Given problem 1: In the ArchiveBox debugging thread, which debug toolbar panel does the reply recommend disabling first?
Given problem 2: Extend the ArchiveBox debugging thread past its final line.

Page:
If i move the folders in question away I still get the same issue:
mkdir broken-data
grep --color='auto' -P -n '[^\x00-\x7F]' files.txt | cut -d ":" -f2 | cut -d "/" -f 1-3 | sort -u | xargs mv -t broken-data
I´d rather not run detox as it would rename all sorts of files and then the archive would be broken. Same with the script you linked.
Is there any way to narrow this down to where the actual files is? perhaps even more debug than DEBUG=True?
from archivebox.
Interstingly i did a sqlite3 database.db '.dump' > foo.sql
(besides some strace) which lead to not having the issue anymore. I wonder what that did and if something went wrong insside the sqlite file before.
I´d still be interested in getting to know how to debug this :)
edit: I also moved all archive data back which i suspected to cause issues and it still works.
from archivebox.
Aaand its back... o_O?
I read your pretty nice upgrading documentation that explains what init
does. So I ran it and everything works. Still guessing in the direction of some sqlite issue... And I tried to get django-debug-toolbar==3.2.4
to run but ran into an exception:
TypeError: CacheHandler.all() got an unexpected keyword argument 'initialized_only'
edit: restarted the server and the issue is back. now running init again w/o restart, lets see
edit2: still broken :|
from archivebox.
Good approach trying to narrow down the failing request with django-debug-toolbar
, not sure why it failed, I'll take a look. You can also try disabling most of the panes that it uses as they're often individually buggy and not all panes are needed to track down a broken request: archivebox/core/settings.py:165
DEBUG_TOOLBAR_PANELS
(you can comment out almost everything in there, I'd start by disabling 'debug_toolbar.panels.cache.CachePanel'
). There are also middlewares that can be added to log requests specifically: https://github.com/Rhumbix/django-request-logging
We can also keep trying the more direct approach to find where the offending bytes are recorded on the filesystem or in sqlite, before spelunking through the ArchiveBox code, maybe something like:
# find non-ascii within db fields
sqlite3 index.sqlite3
> SELECT * FROM core_snapshot WHERE <column> GLOB ('*[^'||char(1,45,127)||']*');
> SELECT * FROM core_archiveresult WHERE <column> GLOB ('*[^'||char(1,45,127)||']*');
# or keep trying other ways to find \udcf6 within file contents / paths
grep -obarUP "\xdc\xf6" .

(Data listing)
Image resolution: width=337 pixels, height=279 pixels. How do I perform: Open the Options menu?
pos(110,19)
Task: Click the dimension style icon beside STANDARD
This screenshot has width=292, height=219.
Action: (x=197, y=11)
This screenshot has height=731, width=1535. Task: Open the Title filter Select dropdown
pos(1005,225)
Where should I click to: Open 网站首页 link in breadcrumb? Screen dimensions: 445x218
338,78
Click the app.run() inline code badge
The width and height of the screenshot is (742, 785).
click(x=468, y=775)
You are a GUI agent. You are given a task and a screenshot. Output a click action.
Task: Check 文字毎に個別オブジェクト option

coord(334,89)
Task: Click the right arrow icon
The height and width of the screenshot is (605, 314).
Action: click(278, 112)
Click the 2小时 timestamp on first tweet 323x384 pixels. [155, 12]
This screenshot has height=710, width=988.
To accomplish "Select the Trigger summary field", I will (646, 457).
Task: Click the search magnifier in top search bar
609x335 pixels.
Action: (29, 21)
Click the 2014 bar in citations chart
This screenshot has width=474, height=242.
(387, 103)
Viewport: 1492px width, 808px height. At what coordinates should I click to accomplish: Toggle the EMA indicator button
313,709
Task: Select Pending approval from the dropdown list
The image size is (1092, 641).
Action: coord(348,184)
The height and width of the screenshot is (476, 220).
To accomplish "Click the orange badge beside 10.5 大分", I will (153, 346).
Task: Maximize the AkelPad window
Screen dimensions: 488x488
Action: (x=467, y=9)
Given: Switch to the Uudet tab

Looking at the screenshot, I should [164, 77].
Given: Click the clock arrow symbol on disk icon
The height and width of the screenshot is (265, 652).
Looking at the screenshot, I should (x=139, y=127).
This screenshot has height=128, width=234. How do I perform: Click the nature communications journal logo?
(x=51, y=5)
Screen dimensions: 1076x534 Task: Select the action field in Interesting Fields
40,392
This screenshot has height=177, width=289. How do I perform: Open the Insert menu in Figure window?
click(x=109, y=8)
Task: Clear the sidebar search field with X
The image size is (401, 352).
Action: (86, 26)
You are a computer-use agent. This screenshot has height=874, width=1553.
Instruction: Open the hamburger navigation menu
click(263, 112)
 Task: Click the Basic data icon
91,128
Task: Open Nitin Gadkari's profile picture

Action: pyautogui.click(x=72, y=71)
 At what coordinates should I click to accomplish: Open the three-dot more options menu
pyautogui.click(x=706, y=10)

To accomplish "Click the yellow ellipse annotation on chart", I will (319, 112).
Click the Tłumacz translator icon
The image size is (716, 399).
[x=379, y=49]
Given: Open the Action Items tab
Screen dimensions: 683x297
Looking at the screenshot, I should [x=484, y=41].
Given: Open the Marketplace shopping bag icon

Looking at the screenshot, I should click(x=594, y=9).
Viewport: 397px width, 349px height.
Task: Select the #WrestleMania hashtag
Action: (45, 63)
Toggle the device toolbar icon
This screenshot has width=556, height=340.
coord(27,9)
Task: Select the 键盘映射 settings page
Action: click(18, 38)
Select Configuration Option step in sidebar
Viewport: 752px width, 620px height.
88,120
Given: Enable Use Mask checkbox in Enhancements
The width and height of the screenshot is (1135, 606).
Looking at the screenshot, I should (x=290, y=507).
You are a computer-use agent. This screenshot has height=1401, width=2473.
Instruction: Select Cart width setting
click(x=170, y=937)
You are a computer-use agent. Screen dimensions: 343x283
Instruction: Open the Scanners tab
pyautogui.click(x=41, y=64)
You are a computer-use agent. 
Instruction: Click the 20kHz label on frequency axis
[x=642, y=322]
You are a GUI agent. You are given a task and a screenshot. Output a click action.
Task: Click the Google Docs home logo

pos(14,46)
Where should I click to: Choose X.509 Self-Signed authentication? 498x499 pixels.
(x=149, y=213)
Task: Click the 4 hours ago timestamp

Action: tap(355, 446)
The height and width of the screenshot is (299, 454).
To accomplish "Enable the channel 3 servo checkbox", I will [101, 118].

Exercise answer 1: 'debug_toolbar.panels.cache.CachePanel'

Exercise answer 2:
- https://www.unicodepedia.com/unicode/low-surrogates/dcf6/trail-surrogate-dcf6/
- https://charbase.com/dcf6-unicode-invalid-character
- https://unix.stackexchange.com/questions/474709/how-to-grep-for-unicode-in-a-bash-script
- https://sqlite-users.sqlite.narkive.com/rMCLvZ99/sqlite-finding-records-containing-non-ascii-characters
from archivebox.
Tried with request-logging:
GET /
{'HTTP_HOST': 'archivebox.local:8080', 'HTTP_USER_AGENT': 'Mozilla/5.0 (Windows NT 10.0; Win64; x64; rv:124.0) Gecko/20100101 Firefox/124.0', 'HTTP_ACCEPT': 'text/html,application/xhtml+xml,application/xml;q=0.9,image/avif,image/webp,*/*;q=0.8', 'HTTP_ACCEPT_LANGUAGE': 'en-US,en;q=0.5', 'HTTP_ACCEPT_ENCODING': 'gzip, deflate', 'HTTP_CONNECTION': 'keep-alive', 'HTTP_COOKIE': 'csrftoken=x; sessionid=y; GMT_OFFSET=60', 'HTTP_UPGRADE_INSECURE_REQUESTS': '1'}
b''
GET / - 302
"GET / HTTP/1.1" 302 0
Internal Server Error: /admin/core/snapshot/
Traceback (most recent call last):
File "/home/ol/.local/pipx/venvs/archivebox/lib/python3.11/site-packages/django/core/handlers/exception.py", line 47, in inner
response = get_response(request)
^^^^^^^^^^^^^^^^^^^^^
File "/home/ol/.local/pipx/venvs/archivebox/lib/python3.11/site-packages/django/core/handlers/base.py", line 204, in _get_response
response = response.render()
^^^^^^^^^^^^^^^^^
File "/home/ol/.local/pipx/venvs/archivebox/lib/python3.11/site-packages/django/template/response.py", line 105, in render
self.content = self.rendered_content
^^^^^^^^^^^^
File "/home/ol/.local/pipx/venvs/archivebox/lib/python3.11/site-packages/django/template/response.py", line 134, in content
HttpResponse.content.fset(self, value)
File "/home/ol/.local/pipx/venvs/archivebox/lib/python3.11/site-packages/django/http/response.py", line 328, in content
content = self.make_bytes(value)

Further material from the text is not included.